Call for Canada to rethink approach
Canada should pursue an independent foreign policy based on coexistence rather than be caught in competition between China and the United States, participants of an internet panel discussion hosted by the Institute for Peace and Diplomacy in October said.
“This is ultimately about great-power competition between China and the US,” said one of the panelists, Yuen Pau Woo, a member of the Canadian Senate and a former president and chief executive of the Asia Pacific Foundation.
“Whatever the merits of the Chinese or American actions, we were caught in between. We will pursue a policy on China yet to be determined, but which is based on coexistence rather than elimination of the threat.”
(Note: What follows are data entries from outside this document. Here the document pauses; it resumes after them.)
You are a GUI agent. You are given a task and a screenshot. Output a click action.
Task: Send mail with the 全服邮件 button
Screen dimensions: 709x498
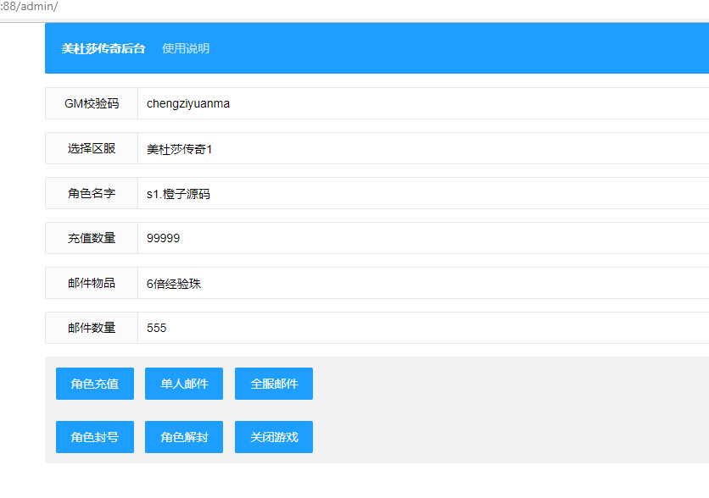click(274, 384)
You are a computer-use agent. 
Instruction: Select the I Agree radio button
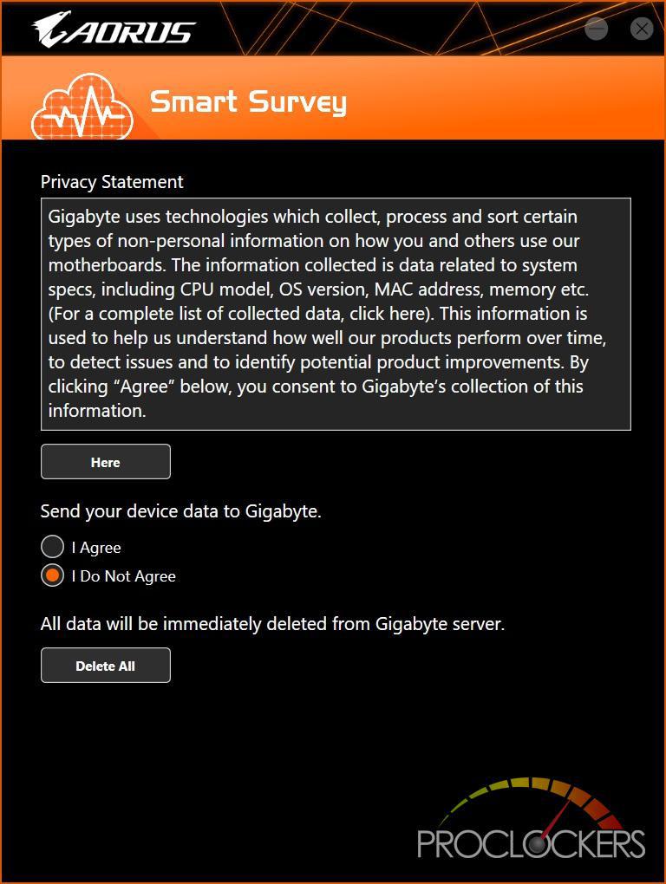[x=52, y=547]
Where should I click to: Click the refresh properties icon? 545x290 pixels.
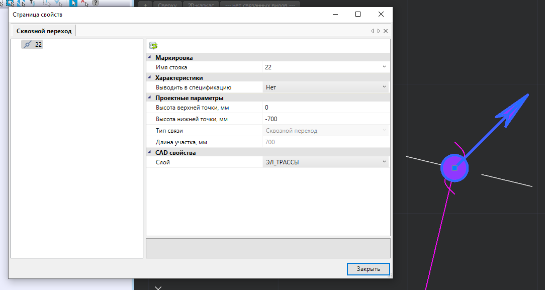pos(153,45)
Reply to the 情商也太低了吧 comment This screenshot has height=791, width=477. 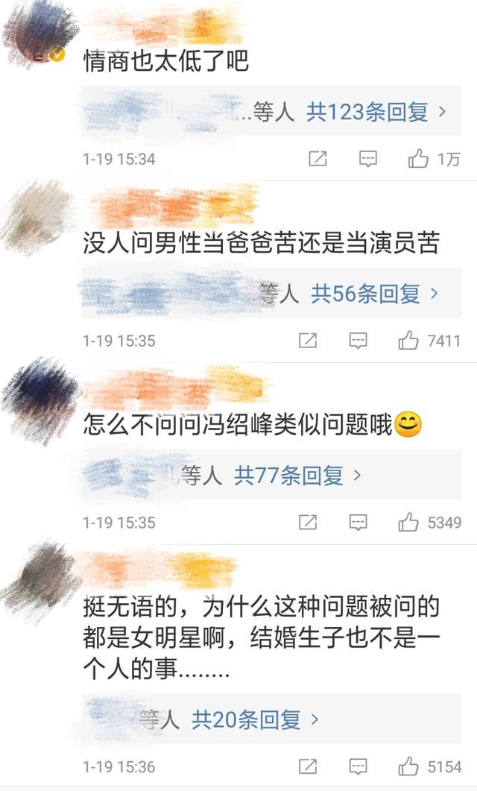[x=368, y=159]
Following the release of the Huawei executive Meng Wanzhou in September there have been calls for a clearer articulation of Canada’s policy toward China, Woo said. However, he is not enthusiastic about doing so now, he said, because “the fever” in relations between Ottawa and Beijing for the past three or four years has yet to break.
Another panelist, Henri-Paul Normandin, former Canadian ambassador and deputy permanent representative to the United Nations, said Canada cannot fall in entirely behind the US if it wishes to preserve an independent foreign policy.
“American foreign policy is not always in our best interest. Obviously, the US is a close partner, and is a good partner, but sometimes they make choices which are not in our best interests.”
Woo stressed that the most important thing Canadians need to do on China policy is “to change the narrative on China in the media”.
Canada can express its disagreement with China, “but if we continue down the path where our national security agencies, universities and private sector companies essentially stay away from China because if somehow every Chinese entity, individual or immigrant is suspected as being connected to the state, we no longer can have a China policy of any sort”.
Western countries believe they were “unwitting dupes” of China, captives of Chinese inexpensive goods and services, Woo said.
“That’s a gross misrepresentation of the story. We were willing partners in all of this and not only that, but we also prospered on the backs of cheap Chinese labor.”